Christ as crucified, and Christ as risen
‘Viewed “according to the flesh” (kata sarka), Jesus is “Christ crucified”, an image of weakness and degradation; viewed by faith he is the “Lord Messiah” (1 Cor 12:3), the place where God’s transforming power breaks into the perishing world’
(An Introduction to the NT, David deSilva, 587).
A nice quote, with just a couple of qualifications necessary that I’m sure David wouldn’t grumble with.
First, it is precisely as Christ crucified, that Jesus is the Lord Messiah (cf. 1 Cor 2:2). Christ can only be proclaimed as the crucified, but when he is, he becomes present as the risen One!
Second, Jesus isn’t a place, but understood primarily by Paul in personal terms, as a risen and glorious Person.
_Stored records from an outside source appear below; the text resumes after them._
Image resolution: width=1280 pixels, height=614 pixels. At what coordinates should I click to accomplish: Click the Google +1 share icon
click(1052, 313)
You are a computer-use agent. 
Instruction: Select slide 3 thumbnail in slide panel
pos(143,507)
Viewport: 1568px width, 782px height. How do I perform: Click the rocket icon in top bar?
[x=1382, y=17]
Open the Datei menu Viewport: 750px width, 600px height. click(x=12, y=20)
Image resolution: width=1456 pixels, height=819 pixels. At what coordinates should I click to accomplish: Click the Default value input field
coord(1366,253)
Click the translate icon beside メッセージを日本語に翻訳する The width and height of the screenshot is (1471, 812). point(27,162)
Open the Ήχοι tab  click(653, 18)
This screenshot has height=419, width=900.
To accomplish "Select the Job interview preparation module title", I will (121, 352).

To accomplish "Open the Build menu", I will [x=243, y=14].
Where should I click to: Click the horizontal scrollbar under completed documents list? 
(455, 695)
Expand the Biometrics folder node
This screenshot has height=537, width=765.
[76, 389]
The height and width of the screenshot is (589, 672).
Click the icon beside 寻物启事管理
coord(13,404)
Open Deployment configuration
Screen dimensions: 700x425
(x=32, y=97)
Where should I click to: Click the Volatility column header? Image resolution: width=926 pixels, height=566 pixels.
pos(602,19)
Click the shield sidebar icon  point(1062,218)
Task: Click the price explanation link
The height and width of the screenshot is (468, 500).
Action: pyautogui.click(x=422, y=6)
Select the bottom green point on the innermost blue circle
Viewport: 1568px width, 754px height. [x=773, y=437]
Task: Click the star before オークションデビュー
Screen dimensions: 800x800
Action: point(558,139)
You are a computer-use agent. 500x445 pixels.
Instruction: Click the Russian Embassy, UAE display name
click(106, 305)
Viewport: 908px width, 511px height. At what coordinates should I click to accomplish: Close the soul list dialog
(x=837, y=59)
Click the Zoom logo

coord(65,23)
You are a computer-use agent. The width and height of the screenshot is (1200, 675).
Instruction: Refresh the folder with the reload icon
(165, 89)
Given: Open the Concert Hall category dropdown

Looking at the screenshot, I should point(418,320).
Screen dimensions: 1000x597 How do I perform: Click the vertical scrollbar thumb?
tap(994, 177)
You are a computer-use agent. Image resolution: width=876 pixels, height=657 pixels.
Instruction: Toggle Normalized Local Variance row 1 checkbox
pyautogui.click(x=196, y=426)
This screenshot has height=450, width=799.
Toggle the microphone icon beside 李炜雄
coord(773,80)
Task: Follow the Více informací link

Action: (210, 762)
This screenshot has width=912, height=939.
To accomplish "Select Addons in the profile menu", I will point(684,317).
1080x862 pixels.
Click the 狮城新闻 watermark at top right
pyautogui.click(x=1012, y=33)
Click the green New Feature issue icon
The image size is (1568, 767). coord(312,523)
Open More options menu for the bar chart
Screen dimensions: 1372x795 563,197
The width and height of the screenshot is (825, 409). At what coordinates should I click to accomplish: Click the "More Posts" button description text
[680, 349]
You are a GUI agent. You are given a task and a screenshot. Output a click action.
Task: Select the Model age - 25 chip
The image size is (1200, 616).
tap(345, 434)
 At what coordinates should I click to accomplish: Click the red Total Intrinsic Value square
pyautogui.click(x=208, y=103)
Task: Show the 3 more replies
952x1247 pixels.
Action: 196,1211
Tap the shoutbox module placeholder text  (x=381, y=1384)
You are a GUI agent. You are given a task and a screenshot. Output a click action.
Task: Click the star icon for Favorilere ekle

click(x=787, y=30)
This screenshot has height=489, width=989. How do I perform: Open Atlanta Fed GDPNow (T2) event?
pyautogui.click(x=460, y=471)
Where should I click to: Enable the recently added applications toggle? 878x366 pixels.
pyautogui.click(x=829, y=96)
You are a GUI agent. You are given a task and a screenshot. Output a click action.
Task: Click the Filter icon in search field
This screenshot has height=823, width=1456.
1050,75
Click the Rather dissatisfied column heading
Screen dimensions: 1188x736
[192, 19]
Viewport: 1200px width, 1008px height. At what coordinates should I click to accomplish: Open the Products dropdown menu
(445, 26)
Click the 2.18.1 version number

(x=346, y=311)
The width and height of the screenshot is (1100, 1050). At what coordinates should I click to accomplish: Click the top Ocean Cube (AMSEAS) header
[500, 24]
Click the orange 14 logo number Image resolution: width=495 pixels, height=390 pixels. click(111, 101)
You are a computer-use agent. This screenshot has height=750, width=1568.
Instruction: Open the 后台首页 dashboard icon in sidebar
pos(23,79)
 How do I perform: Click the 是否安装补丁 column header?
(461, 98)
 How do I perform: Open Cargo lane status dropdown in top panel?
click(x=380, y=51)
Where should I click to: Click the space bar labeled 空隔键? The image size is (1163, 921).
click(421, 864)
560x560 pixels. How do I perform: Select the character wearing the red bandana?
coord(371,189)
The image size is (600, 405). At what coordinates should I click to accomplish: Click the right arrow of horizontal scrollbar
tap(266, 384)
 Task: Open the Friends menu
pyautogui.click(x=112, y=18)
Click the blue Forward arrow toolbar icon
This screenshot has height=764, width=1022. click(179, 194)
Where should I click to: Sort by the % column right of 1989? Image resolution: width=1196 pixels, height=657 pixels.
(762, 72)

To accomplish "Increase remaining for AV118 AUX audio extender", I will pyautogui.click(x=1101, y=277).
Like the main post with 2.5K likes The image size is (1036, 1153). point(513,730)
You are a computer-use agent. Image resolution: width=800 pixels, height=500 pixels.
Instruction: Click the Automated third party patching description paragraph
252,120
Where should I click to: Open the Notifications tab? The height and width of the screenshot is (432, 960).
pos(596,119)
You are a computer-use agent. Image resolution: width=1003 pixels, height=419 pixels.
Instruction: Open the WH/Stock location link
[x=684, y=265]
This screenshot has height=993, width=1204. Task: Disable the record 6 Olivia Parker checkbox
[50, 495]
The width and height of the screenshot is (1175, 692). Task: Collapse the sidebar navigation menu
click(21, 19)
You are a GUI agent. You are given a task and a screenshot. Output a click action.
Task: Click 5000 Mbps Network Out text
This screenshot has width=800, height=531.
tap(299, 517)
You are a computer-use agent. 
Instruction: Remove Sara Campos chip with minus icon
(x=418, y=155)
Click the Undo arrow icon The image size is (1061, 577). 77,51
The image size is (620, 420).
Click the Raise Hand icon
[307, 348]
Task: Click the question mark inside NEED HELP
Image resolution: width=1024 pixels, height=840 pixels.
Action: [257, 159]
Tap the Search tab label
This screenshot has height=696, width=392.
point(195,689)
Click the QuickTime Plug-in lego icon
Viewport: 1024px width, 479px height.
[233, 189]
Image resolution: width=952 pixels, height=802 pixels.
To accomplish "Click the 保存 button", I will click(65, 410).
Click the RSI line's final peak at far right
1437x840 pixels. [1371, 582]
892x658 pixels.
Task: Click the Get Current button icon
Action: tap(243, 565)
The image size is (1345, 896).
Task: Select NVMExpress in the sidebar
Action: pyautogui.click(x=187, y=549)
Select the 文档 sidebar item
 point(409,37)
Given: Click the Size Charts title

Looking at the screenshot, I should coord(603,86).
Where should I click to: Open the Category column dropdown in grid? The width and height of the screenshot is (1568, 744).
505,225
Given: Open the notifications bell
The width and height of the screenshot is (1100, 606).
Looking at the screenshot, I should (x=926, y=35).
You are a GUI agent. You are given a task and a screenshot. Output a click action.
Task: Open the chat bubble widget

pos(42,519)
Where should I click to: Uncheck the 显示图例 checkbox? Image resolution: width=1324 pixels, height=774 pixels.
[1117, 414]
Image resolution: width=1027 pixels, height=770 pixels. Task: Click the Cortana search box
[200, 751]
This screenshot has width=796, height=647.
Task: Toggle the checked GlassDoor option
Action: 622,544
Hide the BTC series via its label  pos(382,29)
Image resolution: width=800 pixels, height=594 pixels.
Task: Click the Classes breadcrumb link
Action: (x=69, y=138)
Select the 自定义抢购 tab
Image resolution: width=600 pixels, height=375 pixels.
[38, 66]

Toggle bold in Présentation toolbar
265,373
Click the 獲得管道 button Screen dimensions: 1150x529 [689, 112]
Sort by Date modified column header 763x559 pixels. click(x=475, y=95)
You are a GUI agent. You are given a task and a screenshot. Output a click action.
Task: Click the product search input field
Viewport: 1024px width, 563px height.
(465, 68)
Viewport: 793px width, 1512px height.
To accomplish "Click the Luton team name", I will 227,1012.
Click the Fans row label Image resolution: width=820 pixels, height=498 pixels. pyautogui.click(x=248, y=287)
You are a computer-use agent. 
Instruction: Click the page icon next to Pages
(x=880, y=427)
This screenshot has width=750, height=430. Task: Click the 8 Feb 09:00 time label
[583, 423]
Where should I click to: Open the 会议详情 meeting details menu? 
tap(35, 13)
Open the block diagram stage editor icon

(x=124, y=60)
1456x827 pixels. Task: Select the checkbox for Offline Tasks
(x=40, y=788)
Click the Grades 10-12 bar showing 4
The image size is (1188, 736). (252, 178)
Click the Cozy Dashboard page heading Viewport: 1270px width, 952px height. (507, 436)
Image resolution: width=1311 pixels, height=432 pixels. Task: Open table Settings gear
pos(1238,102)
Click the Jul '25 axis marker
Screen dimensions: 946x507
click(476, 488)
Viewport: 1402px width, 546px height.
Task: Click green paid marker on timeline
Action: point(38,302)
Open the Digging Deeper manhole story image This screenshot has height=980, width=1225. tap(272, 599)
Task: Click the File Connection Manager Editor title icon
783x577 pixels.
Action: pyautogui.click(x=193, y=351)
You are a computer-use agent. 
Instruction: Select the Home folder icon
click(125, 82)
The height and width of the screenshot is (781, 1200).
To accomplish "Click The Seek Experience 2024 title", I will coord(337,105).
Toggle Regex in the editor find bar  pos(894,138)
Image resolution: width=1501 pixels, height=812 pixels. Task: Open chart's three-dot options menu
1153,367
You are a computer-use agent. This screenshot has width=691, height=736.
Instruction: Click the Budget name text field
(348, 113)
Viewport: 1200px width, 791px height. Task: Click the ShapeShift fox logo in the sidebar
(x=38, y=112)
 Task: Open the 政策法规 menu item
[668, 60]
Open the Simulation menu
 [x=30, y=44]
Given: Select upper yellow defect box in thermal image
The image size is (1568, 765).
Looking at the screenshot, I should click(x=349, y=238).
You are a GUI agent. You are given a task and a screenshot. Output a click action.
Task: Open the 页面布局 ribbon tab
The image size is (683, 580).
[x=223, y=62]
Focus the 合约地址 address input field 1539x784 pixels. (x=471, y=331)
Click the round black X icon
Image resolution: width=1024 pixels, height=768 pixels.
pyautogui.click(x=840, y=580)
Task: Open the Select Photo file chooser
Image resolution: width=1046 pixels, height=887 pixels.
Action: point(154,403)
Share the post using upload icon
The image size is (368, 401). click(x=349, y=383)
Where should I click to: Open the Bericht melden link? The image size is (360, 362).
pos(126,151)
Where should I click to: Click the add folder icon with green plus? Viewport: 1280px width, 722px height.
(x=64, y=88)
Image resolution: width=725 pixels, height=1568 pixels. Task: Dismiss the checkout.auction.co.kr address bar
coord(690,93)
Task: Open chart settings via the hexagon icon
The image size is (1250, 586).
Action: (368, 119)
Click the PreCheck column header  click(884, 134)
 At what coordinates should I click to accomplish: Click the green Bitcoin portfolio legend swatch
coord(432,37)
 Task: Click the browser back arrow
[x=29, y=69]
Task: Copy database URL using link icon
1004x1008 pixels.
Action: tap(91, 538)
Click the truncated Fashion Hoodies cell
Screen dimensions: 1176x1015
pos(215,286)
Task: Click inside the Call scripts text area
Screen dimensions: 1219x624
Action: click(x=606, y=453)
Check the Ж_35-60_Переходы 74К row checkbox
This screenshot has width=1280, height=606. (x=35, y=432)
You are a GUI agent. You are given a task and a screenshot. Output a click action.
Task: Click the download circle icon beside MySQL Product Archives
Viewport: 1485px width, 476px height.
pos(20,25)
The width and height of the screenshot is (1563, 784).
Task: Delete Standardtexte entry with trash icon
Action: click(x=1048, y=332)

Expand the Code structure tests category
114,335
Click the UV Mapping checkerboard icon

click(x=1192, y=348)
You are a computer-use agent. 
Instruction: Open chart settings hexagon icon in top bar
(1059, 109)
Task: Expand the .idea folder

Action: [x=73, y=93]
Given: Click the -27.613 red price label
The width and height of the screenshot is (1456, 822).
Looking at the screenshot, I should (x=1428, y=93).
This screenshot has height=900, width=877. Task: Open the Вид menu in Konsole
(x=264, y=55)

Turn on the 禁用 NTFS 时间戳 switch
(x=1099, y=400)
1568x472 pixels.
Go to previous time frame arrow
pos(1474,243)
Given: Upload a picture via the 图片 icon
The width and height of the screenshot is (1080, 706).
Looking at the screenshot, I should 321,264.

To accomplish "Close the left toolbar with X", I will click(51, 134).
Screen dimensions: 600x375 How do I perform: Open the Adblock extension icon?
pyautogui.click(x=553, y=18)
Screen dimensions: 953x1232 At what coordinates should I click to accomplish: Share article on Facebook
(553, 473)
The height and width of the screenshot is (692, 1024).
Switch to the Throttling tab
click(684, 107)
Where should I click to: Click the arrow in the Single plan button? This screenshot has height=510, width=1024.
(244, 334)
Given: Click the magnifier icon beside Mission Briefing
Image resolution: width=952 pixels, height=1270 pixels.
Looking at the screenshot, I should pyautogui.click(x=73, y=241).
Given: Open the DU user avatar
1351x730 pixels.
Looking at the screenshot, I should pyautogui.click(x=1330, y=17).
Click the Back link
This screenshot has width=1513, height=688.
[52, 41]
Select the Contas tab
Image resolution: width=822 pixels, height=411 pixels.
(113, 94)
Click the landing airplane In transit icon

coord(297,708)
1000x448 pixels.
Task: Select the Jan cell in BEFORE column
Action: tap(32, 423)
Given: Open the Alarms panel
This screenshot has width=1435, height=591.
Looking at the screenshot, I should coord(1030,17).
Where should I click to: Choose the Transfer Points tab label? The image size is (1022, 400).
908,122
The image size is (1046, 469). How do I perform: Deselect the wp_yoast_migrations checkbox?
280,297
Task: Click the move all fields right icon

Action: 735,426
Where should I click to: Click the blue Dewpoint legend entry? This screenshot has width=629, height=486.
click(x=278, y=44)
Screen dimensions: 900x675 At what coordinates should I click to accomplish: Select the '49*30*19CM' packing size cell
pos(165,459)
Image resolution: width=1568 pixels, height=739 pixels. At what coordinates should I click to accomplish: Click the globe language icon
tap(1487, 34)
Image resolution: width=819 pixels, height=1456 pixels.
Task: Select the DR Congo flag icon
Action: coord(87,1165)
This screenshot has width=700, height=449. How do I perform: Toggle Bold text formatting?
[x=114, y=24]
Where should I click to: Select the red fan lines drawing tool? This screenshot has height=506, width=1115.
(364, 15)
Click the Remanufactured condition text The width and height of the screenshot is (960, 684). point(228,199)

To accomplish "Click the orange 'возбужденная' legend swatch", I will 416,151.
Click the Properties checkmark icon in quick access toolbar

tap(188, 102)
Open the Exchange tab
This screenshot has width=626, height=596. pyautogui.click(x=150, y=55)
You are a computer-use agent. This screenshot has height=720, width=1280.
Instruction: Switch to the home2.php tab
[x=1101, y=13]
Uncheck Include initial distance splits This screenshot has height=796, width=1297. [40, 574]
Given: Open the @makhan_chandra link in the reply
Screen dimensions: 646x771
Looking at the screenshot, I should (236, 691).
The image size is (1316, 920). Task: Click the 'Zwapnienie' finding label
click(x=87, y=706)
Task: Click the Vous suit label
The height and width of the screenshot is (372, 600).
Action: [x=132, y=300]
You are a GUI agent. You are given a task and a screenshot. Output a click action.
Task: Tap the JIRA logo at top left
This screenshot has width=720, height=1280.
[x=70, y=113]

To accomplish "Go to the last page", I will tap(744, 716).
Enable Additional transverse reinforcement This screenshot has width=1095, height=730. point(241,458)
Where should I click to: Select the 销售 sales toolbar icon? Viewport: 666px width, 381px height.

The relational connection believers have with the risen Lord may well be described in spatial terms, as Paul hints at with the ‘in Christ’ language, but this spatial metaphor is bound to the relational, thus I would prefer an interruption in the above sentence.
Oh yes indeedy, I feel very pernicious today!
But as I read this yesterday, the words literally gripped me and drew my thoughts to the debates surrounding ‘natural theology’ and the nature of faith.
Only in faith can we recognise the crucified one as Christ, a perception that cannot be reduced to a logically compelling deduction from the evidence for the resurrection. But when, in faith, we grasp the activity and love of God in the crucified Christ, the very power and presence of God mediates the risen One to us.
7 Comments:
I love that last paragraph. Great words, Chris.
steve :)
Thanks for the insights Chris. And thanks for your faithfulness to the mystery of Christ crucified!
Chris,
I understood "the place" to mean the point in time when Christ entered the world as messiah (i.e. the place and time when he was born). Does that make sense?
I see because I believe - is that the gist of the last paragraph.
Thanks Steve and Derek.
Hi Volker, I don't think David is referring to a time with this language - not here anyway, though he wouldn't exclude it, I'm sure. My problem has is related to the sytactical relations of teh sentence, linking the Person of Christ directly with the space metaphor. Pernicious? A tad!
Hi Alan,
Yes, excatly!
a perception that cannot be reduced to a logically compelling deduction from the evidence for the resurrection
What about as the result of inductively (or abductively) persuasive evidence? Historical evidence rarely if ever admits of 'logically compelling deductions'. Or is this a sell-out to natural theology?
Thanks, Byron, for that comment. Yuo are quite right, of course, Lessing-like and all, that histoy hardly coughs up deductivly compelling logic. I guess I would say that even for an indiuctive process, to make sense of Christ crucified as Lord, this needs faith, and can never be reached apart from it.